• DATA FOR REVIEW:
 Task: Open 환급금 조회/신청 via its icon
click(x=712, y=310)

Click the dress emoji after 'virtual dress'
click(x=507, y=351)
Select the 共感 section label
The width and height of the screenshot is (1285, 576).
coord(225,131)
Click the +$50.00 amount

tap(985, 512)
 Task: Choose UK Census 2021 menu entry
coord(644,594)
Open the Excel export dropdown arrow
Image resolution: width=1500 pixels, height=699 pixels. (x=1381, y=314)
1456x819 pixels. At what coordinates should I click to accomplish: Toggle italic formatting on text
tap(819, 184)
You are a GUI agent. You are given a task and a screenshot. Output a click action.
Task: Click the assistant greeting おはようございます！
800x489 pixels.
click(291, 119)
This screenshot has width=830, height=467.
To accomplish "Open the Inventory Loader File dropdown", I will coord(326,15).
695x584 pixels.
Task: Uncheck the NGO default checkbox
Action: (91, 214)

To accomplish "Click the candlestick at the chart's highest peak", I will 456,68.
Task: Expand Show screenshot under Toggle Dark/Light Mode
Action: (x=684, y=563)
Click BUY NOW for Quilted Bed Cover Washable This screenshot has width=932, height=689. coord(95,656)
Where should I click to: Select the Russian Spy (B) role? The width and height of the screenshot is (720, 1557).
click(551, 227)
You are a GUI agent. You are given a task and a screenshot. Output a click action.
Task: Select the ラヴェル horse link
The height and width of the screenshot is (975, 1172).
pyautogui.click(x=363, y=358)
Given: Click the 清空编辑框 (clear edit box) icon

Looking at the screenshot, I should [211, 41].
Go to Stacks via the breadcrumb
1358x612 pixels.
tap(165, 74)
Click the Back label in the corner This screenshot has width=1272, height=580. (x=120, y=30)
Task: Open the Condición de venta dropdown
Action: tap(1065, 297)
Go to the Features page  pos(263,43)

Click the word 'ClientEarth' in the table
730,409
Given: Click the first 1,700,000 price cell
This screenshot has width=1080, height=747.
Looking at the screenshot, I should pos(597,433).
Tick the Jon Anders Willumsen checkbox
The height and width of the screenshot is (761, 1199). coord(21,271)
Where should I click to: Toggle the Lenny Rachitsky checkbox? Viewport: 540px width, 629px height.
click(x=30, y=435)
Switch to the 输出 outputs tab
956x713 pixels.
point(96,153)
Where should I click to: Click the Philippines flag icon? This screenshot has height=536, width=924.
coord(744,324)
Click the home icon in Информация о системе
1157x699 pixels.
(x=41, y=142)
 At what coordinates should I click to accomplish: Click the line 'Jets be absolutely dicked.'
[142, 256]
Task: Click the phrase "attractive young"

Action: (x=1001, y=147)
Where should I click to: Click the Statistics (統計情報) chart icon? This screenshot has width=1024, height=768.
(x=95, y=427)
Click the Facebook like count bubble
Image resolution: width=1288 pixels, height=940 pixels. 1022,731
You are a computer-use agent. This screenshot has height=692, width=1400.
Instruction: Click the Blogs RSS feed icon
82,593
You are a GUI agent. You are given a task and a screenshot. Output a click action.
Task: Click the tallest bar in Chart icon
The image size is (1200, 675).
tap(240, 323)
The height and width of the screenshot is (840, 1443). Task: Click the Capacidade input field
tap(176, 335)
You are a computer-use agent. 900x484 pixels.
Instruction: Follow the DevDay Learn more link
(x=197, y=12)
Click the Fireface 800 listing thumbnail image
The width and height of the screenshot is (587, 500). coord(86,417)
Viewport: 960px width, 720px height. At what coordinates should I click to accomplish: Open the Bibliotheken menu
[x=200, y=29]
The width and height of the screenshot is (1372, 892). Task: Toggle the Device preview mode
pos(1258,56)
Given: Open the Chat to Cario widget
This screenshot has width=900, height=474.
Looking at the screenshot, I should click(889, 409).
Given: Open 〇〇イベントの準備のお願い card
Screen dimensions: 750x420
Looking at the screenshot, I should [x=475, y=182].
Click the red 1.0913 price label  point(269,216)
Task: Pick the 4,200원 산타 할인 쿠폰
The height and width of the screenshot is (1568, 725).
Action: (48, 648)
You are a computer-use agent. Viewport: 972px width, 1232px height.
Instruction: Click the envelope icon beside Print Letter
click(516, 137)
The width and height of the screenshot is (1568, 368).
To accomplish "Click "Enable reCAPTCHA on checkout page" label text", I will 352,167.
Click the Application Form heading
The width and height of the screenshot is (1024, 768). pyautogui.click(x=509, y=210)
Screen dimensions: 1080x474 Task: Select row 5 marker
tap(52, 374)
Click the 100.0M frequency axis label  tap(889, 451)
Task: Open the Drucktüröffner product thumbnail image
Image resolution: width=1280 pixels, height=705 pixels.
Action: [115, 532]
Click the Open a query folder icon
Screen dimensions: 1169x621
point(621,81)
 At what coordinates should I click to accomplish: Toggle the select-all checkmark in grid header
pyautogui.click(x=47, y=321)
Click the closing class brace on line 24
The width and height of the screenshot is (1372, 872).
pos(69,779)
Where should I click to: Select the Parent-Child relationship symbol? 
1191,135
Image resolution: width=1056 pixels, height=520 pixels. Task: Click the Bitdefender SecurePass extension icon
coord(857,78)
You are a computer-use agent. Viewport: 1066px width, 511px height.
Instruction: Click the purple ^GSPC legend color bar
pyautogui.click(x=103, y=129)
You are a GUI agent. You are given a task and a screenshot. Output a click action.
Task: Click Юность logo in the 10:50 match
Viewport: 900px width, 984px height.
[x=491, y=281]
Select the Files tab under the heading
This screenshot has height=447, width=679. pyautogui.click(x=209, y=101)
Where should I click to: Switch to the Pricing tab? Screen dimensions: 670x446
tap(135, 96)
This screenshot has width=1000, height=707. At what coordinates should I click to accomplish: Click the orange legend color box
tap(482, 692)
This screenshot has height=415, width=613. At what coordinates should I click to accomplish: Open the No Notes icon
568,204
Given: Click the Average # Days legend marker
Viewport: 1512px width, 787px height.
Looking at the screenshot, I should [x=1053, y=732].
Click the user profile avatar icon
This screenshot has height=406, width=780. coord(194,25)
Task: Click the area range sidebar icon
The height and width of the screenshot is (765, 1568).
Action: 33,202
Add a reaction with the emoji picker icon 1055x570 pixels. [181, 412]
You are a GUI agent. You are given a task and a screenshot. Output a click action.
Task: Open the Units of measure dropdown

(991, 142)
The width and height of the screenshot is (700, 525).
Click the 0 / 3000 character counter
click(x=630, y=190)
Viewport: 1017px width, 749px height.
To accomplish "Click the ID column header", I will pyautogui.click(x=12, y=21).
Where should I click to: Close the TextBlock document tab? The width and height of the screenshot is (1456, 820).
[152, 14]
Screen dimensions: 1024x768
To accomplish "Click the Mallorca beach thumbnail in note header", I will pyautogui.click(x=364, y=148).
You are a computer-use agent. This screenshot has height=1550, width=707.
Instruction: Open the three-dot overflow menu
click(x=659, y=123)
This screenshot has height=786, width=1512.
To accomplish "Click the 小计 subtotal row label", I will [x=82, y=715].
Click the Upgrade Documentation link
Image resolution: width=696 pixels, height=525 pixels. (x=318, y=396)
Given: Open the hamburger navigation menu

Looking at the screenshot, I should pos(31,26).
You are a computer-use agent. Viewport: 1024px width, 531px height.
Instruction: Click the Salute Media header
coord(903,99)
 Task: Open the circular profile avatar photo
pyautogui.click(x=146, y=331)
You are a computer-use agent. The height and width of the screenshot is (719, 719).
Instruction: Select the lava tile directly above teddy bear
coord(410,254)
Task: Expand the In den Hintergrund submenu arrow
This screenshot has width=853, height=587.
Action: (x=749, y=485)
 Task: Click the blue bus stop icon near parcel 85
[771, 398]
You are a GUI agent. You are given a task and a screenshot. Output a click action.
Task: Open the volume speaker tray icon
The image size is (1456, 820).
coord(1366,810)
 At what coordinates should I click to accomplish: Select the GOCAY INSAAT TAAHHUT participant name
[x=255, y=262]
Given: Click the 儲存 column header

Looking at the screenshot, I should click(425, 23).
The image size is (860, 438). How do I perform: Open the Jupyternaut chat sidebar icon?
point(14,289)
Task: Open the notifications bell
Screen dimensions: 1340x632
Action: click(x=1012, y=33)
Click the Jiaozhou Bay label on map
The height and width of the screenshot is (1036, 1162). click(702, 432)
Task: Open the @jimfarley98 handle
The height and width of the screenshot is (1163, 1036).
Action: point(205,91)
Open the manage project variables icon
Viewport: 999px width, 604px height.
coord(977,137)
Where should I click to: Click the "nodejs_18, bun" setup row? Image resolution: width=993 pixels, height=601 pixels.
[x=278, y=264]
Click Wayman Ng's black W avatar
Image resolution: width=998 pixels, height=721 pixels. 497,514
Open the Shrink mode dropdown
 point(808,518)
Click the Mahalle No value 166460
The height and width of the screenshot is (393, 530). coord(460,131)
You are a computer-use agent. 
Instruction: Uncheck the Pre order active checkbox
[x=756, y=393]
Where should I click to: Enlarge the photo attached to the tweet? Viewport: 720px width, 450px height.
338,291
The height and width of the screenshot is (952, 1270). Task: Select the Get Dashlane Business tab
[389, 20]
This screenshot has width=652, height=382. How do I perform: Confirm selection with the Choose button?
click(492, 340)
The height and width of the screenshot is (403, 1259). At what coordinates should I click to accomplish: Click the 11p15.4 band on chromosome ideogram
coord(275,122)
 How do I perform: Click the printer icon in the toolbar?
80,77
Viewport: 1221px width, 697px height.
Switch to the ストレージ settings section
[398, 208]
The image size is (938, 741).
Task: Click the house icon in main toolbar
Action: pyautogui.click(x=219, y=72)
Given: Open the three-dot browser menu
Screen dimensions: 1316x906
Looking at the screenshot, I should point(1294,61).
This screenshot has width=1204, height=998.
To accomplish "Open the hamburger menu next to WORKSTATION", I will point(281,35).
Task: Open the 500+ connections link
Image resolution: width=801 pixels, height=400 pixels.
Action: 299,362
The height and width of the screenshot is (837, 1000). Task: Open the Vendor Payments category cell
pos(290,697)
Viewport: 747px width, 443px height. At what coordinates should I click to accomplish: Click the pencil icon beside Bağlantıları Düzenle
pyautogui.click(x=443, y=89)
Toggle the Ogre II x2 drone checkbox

• TASK GOAL:
Of the entries above, transcribe exactly those lines that fall between the line containing "The height and width of the screenshot is (765, 1568)." and the line containing "Screen dimensions: 1024x768", together with those two lines.

• ANSWER FOR THIS EXERCISE:
The height and width of the screenshot is (765, 1568).
Action: 33,202
Add a reaction with the emoji picker icon 1055x570 pixels. [181, 412]
You are a GUI agent. You are given a task and a screenshot. Output a click action.
Task: Open the Units of measure dropdown

(991, 142)
The width and height of the screenshot is (700, 525).
Click the 0 / 3000 character counter
click(x=630, y=190)
Viewport: 1017px width, 749px height.
To accomplish "Click the ID column header", I will pyautogui.click(x=12, y=21).
Where should I click to: Close the TextBlock document tab? The width and height of the screenshot is (1456, 820).
[152, 14]
Screen dimensions: 1024x768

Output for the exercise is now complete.